Música cheia de malícia
O duplo sentido, o fescenino, o chulo e o proibidão na música popular
TEXTO José Teles
25 de Setembro de 2025
Foto Greg
Em 1969, o cantor e compositor francês Serge Gainsbourg e a modelo e cantora inglesa Jane Birkin lançaram, em dueto, uma canção intitulada “Je t’aime... mois non plus” (grosso modo, “Eu te amo... eu também não”. Com uma melodia suave, simples ao fundo, o casal fala frases desconexas, entremeadas por gemidos da cantora, simulando um orgasmo. Enfim, um ato sexual gravado. A música espalhou-se feito rastilho de pólvora mundo afora. E logo começariam as proibições, em vários países, parte delas vetada apenas para tocar no rádio. No Brasil, o disco chegou a ser lançado, mas dias depois foi censurado e recolhido das lojas. Nunca um disco proibido foi tão tocado nos assustados, as festinhas de adolescentes da época.
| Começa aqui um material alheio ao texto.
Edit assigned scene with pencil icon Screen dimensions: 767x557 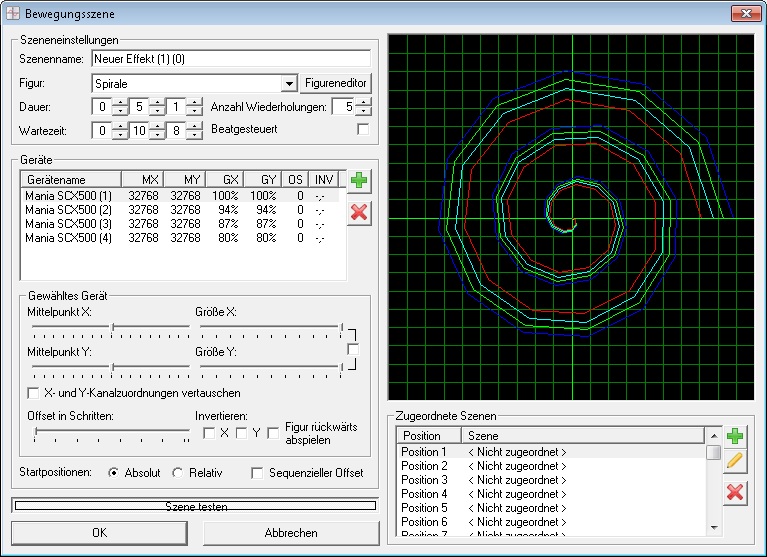click(x=735, y=462)
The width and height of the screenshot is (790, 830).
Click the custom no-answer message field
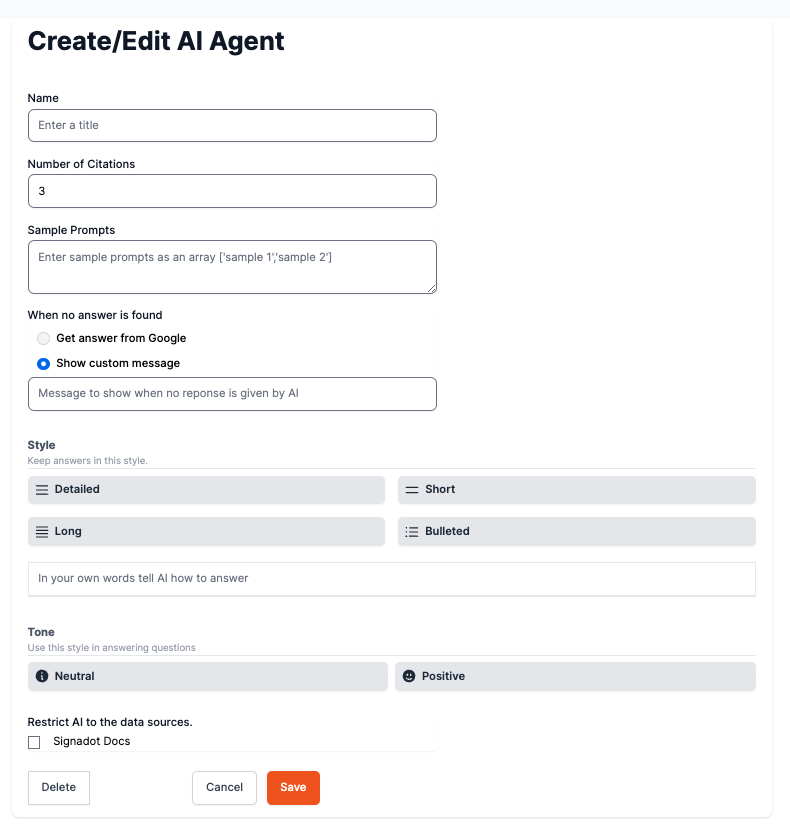(232, 394)
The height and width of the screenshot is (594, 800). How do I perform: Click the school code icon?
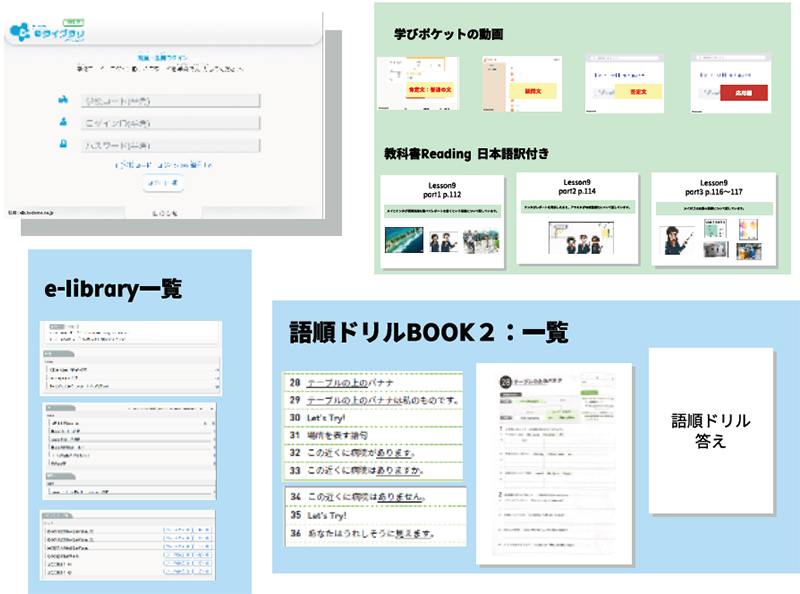(62, 100)
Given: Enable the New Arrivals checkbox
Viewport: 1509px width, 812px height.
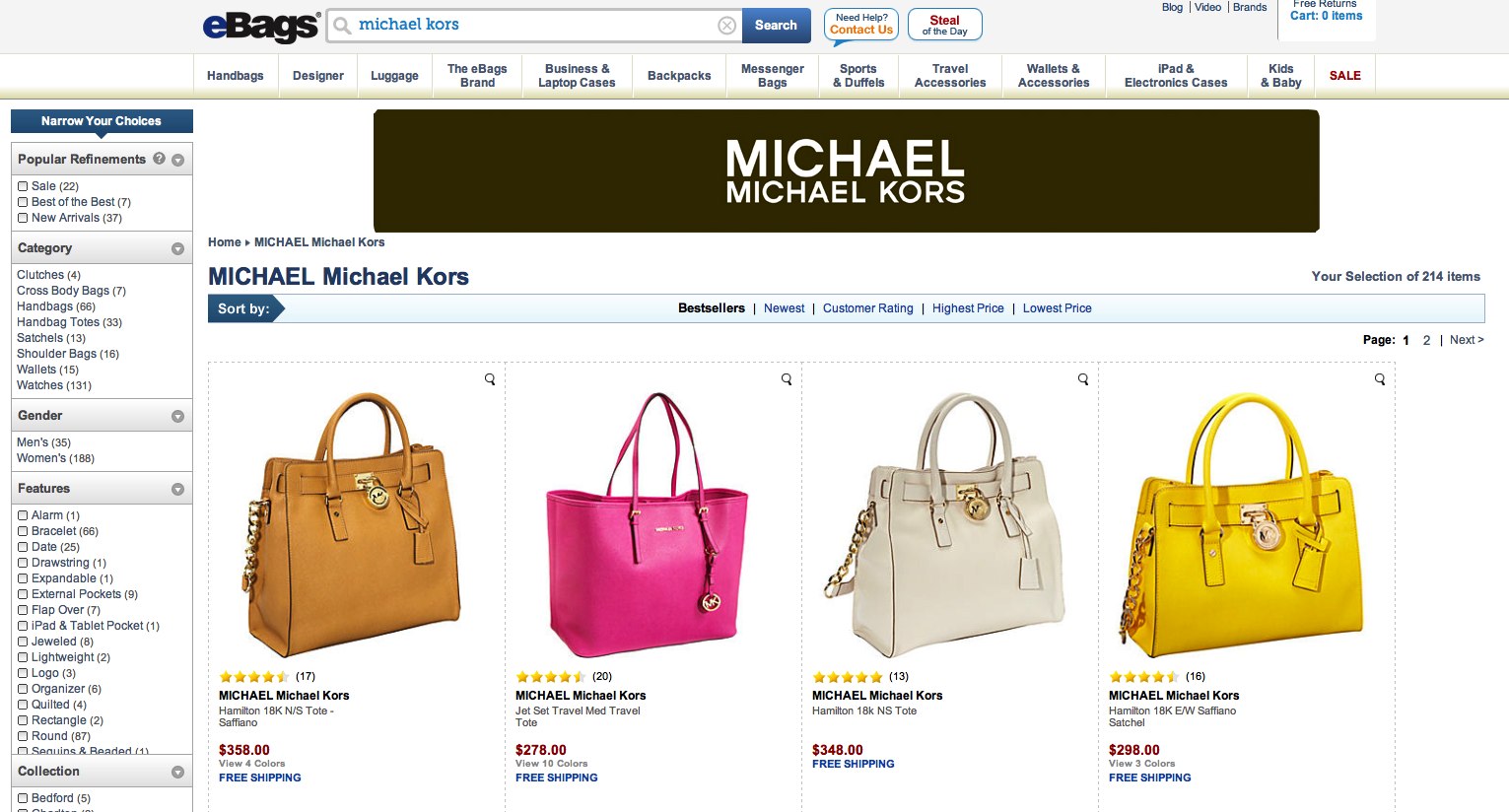Looking at the screenshot, I should coord(23,218).
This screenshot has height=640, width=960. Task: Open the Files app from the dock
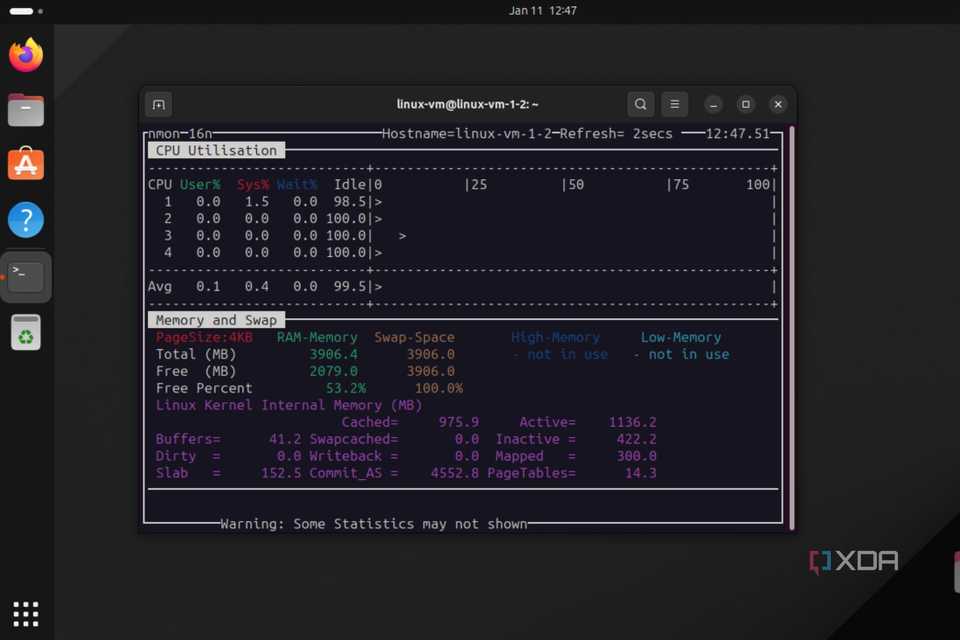coord(25,110)
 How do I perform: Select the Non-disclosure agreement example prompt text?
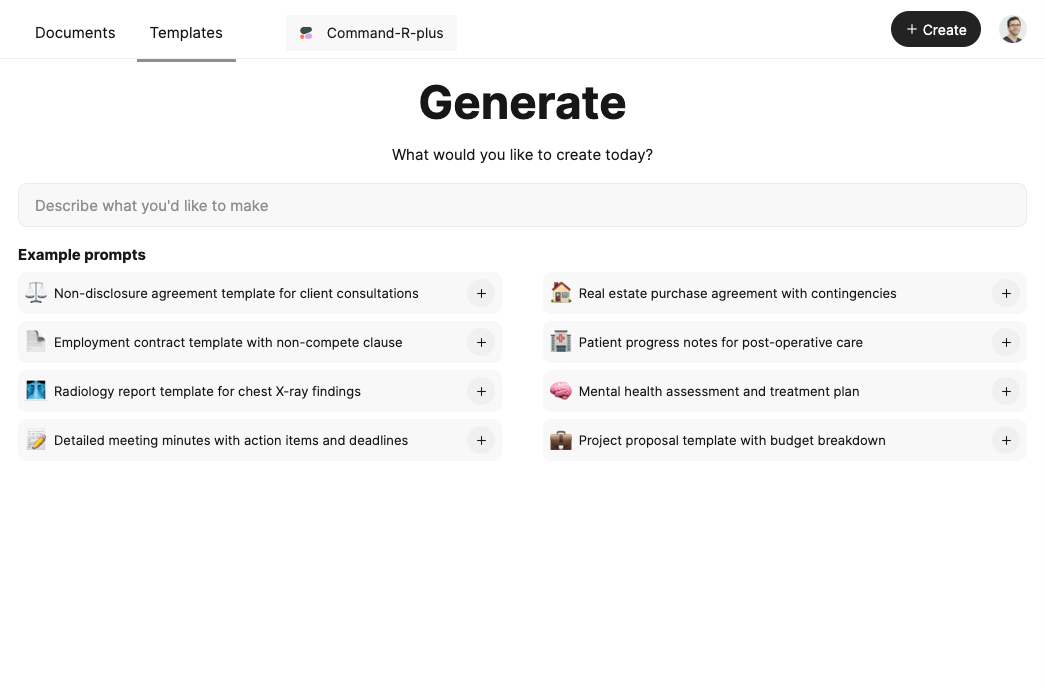(x=236, y=293)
No entanto, seis séculos antes, no Sul da França, outro casal, um trovador e uma trovadora, cantavam intimidades sexuais, sem recorrer a insinuações, feito Gainsbourg e Birkin. Na letra da canção, narram a contenda na alcova em que uma mulher queixa-se ao marido porque ele não a penetra totalmente. Ele alega que não o faz por ter um membro demasiadamente grande, e teme matá-la (sic). Ela o orienta a como proceder sem lhe causar danos. Esta e muitas outras canções desfazem a ideia do trovadores de repertório romântico, acompanhando-se no alaúde e fazendo a corte à pessoa amada. O que nos tempos atuais poderia estar numa letra de brega funk, ou funk carioca, era comum na Idade Média, o que se estendia às artes plásticas, literatura, teatro.
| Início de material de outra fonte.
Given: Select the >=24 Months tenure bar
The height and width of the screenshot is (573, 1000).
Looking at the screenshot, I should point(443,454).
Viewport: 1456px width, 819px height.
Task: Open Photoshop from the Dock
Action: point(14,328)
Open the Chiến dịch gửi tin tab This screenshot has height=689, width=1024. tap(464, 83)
O fescenino está presente em todas as épocas na literatura, na música, nas artes plásticas, por vezes nas entrelinhas, noutras explicitamente. William Shakespeare, o autor teatral mais encenado de todos os tempos, um dos maiores poetas da língua inglesa, pontua quase toda sua obra com expressões chulas tomadas de empréstimo ao povão. Um trecho curto da peça Henrique IV, cena 1, do segundo ato, da parte 2, contém uma enxurrada de palavrões da época. Emprega seis termos para vagina, e cinco para pênis. Em Otelo, se vale de uma metáfora para o ato sexual, que se tornou uma expressão usada em muitos países: “brincando de bicho de duas costas”.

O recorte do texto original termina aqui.